» Problem statement
Rewrite the data between the lines containing "You are a computer-use agent. This" and "Action: pos(285,132)", inclusive, replacing "Task" with "Objective" and changing nothing else. Return only those lines.

>> BEGIN Data excerpts

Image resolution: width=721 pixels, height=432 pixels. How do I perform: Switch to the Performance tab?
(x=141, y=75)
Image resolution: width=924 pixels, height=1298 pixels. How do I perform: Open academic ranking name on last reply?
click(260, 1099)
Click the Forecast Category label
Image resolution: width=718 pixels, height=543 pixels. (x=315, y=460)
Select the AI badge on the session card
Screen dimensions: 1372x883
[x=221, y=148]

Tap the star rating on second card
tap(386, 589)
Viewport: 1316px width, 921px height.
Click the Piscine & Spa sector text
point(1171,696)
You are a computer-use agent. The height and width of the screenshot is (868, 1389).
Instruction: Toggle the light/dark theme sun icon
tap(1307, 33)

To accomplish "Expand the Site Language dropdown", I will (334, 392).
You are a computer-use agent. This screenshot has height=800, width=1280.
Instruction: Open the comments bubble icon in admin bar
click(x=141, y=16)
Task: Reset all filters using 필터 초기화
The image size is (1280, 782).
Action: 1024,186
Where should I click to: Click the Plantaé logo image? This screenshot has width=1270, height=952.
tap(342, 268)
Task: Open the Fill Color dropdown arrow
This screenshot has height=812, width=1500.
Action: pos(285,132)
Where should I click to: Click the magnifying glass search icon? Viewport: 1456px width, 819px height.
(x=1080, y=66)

>> END Data excerpts

» Written solution
You are a computer-use agent. This screenshot has height=800, width=1280.
Instruction: Open the comments bubble icon in admin bar
click(x=141, y=16)
Objective: Reset all filters using 필터 초기화
The image size is (1280, 782).
Action: 1024,186
Where should I click to: Click the Plantaé logo image? This screenshot has width=1270, height=952.
tap(342, 268)
Objective: Open the Fill Color dropdown arrow
This screenshot has height=812, width=1500.
Action: pos(285,132)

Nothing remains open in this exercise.